Git and GitHub are technologies that facilitate versioning. They actually do a lot more than that, but let’s focus on the versioning bit, beginning with the difference between Git and GitHub:

Git is software installed on your local machine that enables version control. The application itself can be used via a command line shell (“Git Bash”), but many applications such as VS Code include graphic interfaces that can issue Git commands. However, it’s the Git software that provides the actual engine for managing the Git versioning databases within your local repositories. Git has been installed on all NSOE machines, but if you need to install it on another machine, you can download it at: https://git-scm.com/

GitHub is a cloud resource where the remote repositories are kept. Individuals have their own account on GitHub and within this account you maintain your repositories. These repos can be public (anyone can see and pull from it) or private (only you can see and pull from it). You can maintain exclusive control over items pushed to this repository, or you can add collaborators who can also push to it.

:point_right: GitHub is not only a valuable resource for maintaining your own versioned repositories, it also allows coders everywhere to share their work so that others can build off of it. Check out ESRI’s GitHub page, https://github.com/Esri, and explore the wealth of materials accessible there.

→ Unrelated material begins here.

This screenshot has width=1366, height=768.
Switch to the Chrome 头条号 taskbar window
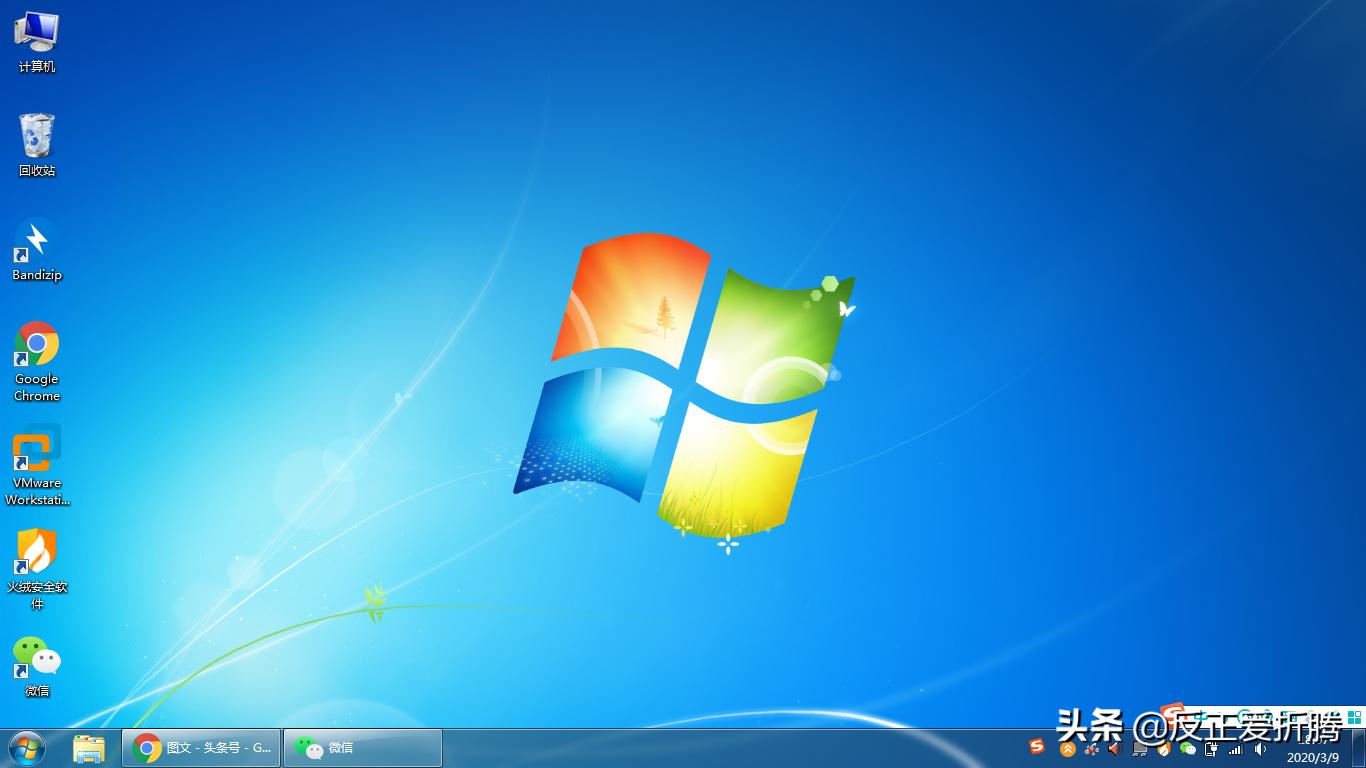(200, 747)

:point_right: More about Git, GitHub, and VS Code can be found here: https://code.visualstudio.com/docs/sourcecontrol/overview. There’s a lot to take in there, too much for right now probably. However, I recommend you review the page to see what’s on there, and come back to it from time to time to get deeper insight into what we cover in class.


More Git/GitHub workflows

Cloning a GitHub workspace

Cloning is the process of creating a local Git repository from a remote repository located on GitHub. This could be useful if you moved to a new machine and wanted to continue working on a coding project you already started and pushed to GitHub. You can actually clone any workspace you can see on GitHub, but you can only push changes to a GitHub repository that lives in your GitHub account or to a repository to which someone has added you as a collaborator.

Here are the steps to clone a repository within VS Code.

  • Open VS Code.
  • Open the Command Palette (View>Command Palette or <ctrl>-<shift>-P).
  • Enter the command Git: Clone and select Clone from GitHub
    • Follow the instructions to log into GitHub, if asked
  • You will be presented a list of repositories in your account; select the one you want to clone
    • Alternative, you can simply paste the URL of the repository you want to clone
  • Set the folder where the repository should go on your local machine, e.g. the V: drive.

When complete, the remote repository should be on your machine, fully connected with Git!